WHAT TO WORK ON =>
**a)** In the parenting advice passage, why did Dr. Sacks suggest putting a sign on the door? Answer in one to three sentences.
**b)** According to the parenting advice passage, what positions does Dr. Alexa Mieses Malchuk hold?
**c)** Go on with the parenting advice passage about getting a break from one's kids, starting after its last sentence.

READING TEXT =>
- Opening Delimiter -
“When parents have too-high bars for perfection and flawlessness, they feel they can’t walk out of the room, or give the kid five more minutes of screen time,” even if it would help the parent calm down, Dr. Sacks said. Don’t fall into this martyr trap.
Remember that kids struggle with impulse control. In my situation, even though my daughter is 8, she’s still got a developing brain, and knowing that I’m on the other side of the closed door is just too enticing for her. Dr. Sacks suggested putting a sign on the door when I really don’t want my kids to come in, as a visual cue that might remind them to stop, and help them resist opening it.
Dr. Alexa Mieses Malchuk, a family physician and assistant professor at the University of North Carolina School of Medicine, said that a timer could also help my daughter. If she’s finding it irresistible to interrupt, I can set a timer for 30 minutes that can help her delay entering my room, at which point the urge might pass.
- Closing Delimiter -
SUPPLIED DATA =>
- Opening Delimiter -
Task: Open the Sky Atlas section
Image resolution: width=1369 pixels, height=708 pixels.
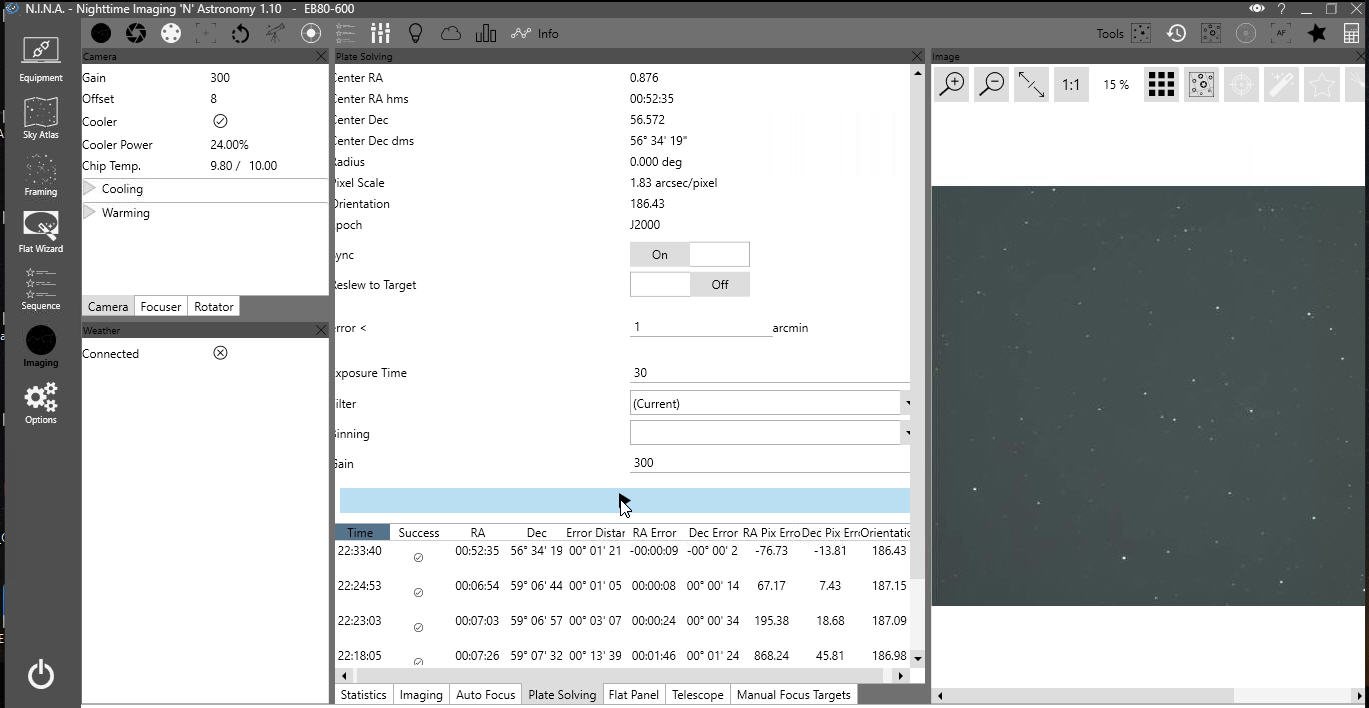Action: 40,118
- Closing Delimiter -
- Opening Delimiter -
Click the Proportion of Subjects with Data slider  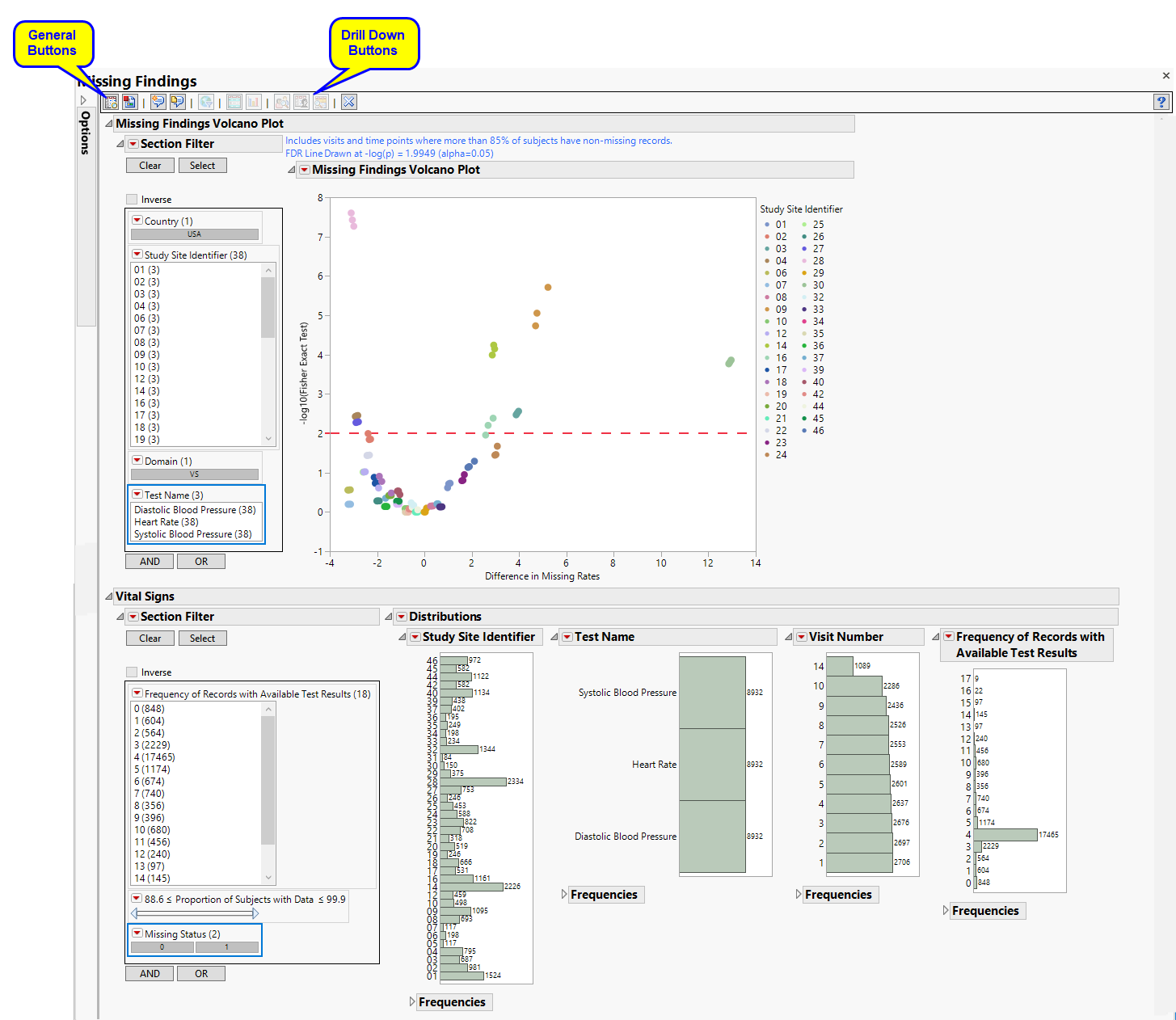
- Closing Delimiter -
PER-TASK OUTPUTS =>
**a)** Kids struggle with impulse control, and the 8-year-old daughter still has a developing brain, so knowing her parent is behind the closed door is too enticing for her. A sign on the door works as a visual cue that might remind the kids to stop and help them resist opening it.

**b)** She is a family physician and assistant professor at the University of North Carolina School of Medicine.

**c)**
If your snapping is frequent, try to get help. With the caveat that there are so many situations in which this is not possible, if you find yourself irritable all the time and lashing out at your kids frequently, and these emotions are a marked change for you, you “need support or relief,” Dr. Sacks said. That additional support could mean extra child care, or seeing a therapist.
On the evening of the scavenger hunt, when I talked to my daughter after dinner about losing my temper, she was understanding, especially because I put it in terms she could empathize with. I said, “It’s like how you feel when your little sister interrupts you during your school day” — an event that happens a few times a week and causes my older daughter to absolutely uncork on her sibling.
I apologized to my kid, and I think we both felt better after. But I’m still planning to invest in a lock for my bedroom door.